• [Tasks to complete]:
1 – Duplicate the part of the artificial disc replacement passage from "Surgery Risks and" to "to your doctor.".
2 – In the artificial disc replacement passage, what degree of coronal deformity in lumbar scoliosis is listed as an exclusion criterion?

• [Source passage]:
= = = =

What follows is a brief description of risks, complications and possible disqualification criteria for artificial disc replacement. It is by no means a comprehensive list. Please note:

1. this is for informational purposes only; use it to frame questions with your doctor(s) and future research;
2. it is focused on lumbar ADR, but many conditions may apply to cervical ADR;
3. the contraindications may vary considerably, based on a number of factors, including (partial list):
a) the device manufacturer’s FDA approval guidelines
b) the particular clinical trial’s design parameters
c) interpretive differences between doctors
d) domestic vs. international medical interpretations, laws, business (sales & mktg) practices
e) time between patient’s imaging studies; e.g. their change in physical condition
I’ll be iterating this post to improve it’s readability and comprehensiveness in the coming weeks. Given the questions and posts from the past months, I thought it would be smart to post this now.
__________________________________________________ ___________________

Surgery Risks and Complications: Lumbar ADR
Regarding possible complications from ADR surgery, there’s a lot to consider – so think about these possible surgical risks and talk to your doctor.

Possible Complications May Include:
  • Unresolved or new pain
  • New, unexplained symptoms
  • Reactions to anesthesia
  • Paralysis
  • Death
Mechanical Problems May Include:
  • Incorrect placement of the device into the vertebral body
  • Implants breaking, loosening, or moving
  • Abnormal stresses on facets joints and adjacent structures
Immunological Problems May Include:
  • Allergic reaction to device wear debris
  • Wound, device, skin or systemic infections
  • Infection introduced by intubation
  • Progression of undiagnosed disease at other levels
  • Blood transfusion risks
Neurological Problems May Include:
  • Injury to nerves causing sexual dysfunction
  • Nerve damage to urologic structures
  • Scar tissue accumulation on nerves
Vascular Problems May Include:
  • Blood flow restrictions, hematoma or stroke
  • Excessive blood loss
  • Injury to major blood vessels
ADR Contraindications (Exclusion Criteria):
  • Back or leg pain of unknown origin;
  • Previous major spinal surgery at affected level;
  • Abnormal abdominal vessel or fascial pathology or morphology;
  • Degenerative spondylolisthesis with greater than 3 mm slippage;
  • Isthmic (spondylolytic) spondylolisthesis;
  • Spondylitis (i.e., inflammation of the spine);
  • Significant spinal, foraminal or lateral stenosis;
  • Extensive facet arthritis or degeneration of the facets;
  • Scoliosis of the lumbar spine with greater than 11° coronal deformity;
  • Localized, metabolic or systemic bone disease;
  • Localized or systemic osteoporosis
  • Active, systemic infection;
  • Active malignancy or history of metastatic malignancy;
  • Any immunological disease which might impair healing;
  • Use of any drug known to interfere with bone or soft tissue healing;
  • Known metal allergy;
  • Morbid obesity (BMI >40 or more than 100 pounds overweight);
  • Transitional vertebrae at level to be treated that has not clearly fused;
  • Pregnancy
_________________________


May 27, 2009 Update

The following information was derived from the original FDA studies based on the Charite’ clinical trial. It was excerpted by an insurance provider and is now over five years old. As this information may have changed or evolved, use it carefully to frame questions for your doctors.

= = = =

• [Given entries]:
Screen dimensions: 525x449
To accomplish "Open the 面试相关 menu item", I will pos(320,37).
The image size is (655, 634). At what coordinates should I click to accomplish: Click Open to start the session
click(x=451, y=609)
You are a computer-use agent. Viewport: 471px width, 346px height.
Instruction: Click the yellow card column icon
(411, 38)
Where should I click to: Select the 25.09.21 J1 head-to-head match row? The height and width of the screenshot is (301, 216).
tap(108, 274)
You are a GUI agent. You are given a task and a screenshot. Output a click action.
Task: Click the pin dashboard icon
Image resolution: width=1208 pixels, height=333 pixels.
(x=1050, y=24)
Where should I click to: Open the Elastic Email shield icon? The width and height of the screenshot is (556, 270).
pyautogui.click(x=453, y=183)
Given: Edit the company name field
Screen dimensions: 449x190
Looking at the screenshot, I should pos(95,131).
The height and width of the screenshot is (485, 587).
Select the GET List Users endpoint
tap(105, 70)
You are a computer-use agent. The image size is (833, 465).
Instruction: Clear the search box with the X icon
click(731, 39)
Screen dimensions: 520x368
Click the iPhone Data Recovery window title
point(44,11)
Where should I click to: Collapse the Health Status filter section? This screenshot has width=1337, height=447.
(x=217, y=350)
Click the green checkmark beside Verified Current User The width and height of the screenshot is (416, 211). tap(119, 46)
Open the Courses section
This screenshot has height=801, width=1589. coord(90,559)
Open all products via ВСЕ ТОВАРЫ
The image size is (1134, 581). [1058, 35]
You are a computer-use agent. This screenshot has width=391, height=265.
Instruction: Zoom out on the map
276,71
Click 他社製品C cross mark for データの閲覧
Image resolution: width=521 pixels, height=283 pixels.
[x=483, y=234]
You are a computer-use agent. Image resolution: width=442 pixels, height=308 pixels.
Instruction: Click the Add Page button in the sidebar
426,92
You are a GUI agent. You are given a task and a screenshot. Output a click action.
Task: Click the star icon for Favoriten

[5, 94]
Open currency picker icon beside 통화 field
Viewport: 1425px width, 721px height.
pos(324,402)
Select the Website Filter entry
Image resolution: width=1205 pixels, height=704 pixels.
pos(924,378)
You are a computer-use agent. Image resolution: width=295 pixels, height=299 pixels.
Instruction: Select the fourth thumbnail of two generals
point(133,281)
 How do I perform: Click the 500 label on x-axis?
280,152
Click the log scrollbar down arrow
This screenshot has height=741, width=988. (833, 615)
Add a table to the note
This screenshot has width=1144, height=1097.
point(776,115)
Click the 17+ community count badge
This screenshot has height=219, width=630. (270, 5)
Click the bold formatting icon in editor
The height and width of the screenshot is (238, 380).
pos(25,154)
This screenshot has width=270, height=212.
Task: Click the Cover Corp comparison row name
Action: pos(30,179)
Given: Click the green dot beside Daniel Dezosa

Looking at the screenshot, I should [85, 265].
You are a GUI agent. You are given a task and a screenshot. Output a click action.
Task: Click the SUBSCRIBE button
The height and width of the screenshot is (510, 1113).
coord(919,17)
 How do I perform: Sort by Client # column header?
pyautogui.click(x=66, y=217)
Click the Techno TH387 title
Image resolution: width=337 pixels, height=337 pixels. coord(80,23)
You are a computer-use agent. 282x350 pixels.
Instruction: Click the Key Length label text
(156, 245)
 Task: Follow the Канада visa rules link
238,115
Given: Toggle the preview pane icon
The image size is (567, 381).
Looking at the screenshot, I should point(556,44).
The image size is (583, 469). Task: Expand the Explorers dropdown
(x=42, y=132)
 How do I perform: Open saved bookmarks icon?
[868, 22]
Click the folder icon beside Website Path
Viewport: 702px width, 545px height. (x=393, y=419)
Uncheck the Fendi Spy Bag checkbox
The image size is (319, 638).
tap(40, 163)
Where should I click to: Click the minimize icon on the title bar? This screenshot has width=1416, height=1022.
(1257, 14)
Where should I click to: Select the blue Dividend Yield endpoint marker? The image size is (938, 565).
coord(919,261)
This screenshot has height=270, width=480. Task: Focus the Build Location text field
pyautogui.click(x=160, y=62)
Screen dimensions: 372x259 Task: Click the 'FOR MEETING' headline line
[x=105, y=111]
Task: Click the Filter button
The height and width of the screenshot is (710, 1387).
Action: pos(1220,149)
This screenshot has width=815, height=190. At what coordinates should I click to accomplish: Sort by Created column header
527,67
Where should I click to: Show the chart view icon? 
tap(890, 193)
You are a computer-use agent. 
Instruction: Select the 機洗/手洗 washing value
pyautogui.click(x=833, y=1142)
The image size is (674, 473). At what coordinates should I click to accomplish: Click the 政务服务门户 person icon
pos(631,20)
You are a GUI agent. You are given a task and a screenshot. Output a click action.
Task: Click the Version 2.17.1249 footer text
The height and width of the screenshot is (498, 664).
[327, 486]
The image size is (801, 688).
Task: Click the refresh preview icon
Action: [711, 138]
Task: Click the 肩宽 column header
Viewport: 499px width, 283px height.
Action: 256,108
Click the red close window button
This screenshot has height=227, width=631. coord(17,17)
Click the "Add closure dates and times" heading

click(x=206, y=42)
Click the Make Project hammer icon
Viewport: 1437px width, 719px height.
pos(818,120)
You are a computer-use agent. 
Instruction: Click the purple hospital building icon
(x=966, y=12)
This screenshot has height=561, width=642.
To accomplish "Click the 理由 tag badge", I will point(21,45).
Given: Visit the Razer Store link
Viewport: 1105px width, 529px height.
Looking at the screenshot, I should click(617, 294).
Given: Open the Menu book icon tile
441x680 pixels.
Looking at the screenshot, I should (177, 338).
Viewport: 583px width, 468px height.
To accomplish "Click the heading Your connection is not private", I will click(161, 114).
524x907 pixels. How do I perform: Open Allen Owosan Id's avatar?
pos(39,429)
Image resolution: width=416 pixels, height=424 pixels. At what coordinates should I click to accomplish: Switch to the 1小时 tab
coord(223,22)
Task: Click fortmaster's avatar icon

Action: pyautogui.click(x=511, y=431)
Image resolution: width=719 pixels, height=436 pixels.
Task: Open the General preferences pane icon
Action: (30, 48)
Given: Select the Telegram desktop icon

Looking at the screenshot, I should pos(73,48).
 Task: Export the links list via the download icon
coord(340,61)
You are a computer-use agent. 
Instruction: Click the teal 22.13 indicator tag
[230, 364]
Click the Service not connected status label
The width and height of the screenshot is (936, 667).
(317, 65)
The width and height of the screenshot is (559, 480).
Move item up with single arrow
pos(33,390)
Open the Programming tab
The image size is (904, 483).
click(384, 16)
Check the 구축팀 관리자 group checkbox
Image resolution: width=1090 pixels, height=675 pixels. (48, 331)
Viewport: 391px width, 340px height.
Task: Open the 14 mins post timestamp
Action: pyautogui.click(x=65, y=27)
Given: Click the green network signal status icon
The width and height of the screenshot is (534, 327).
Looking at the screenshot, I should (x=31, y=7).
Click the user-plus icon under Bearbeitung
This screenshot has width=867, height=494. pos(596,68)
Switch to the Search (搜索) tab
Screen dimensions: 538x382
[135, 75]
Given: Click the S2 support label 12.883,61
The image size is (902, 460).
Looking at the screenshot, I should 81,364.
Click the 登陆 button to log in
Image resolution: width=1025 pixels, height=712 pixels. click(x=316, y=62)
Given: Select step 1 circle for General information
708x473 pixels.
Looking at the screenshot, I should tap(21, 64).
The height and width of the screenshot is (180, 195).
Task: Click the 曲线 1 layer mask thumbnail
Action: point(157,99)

= = = =

• [Results of the exercise]:
1 –
Surgery Risks and Complications: Lumbar ADR
Regarding possible complications from ADR surgery, there’s a lot to consider – so think about these possible surgical risks and talk to your doctor.

2 – Greater than 11° coronal deformity.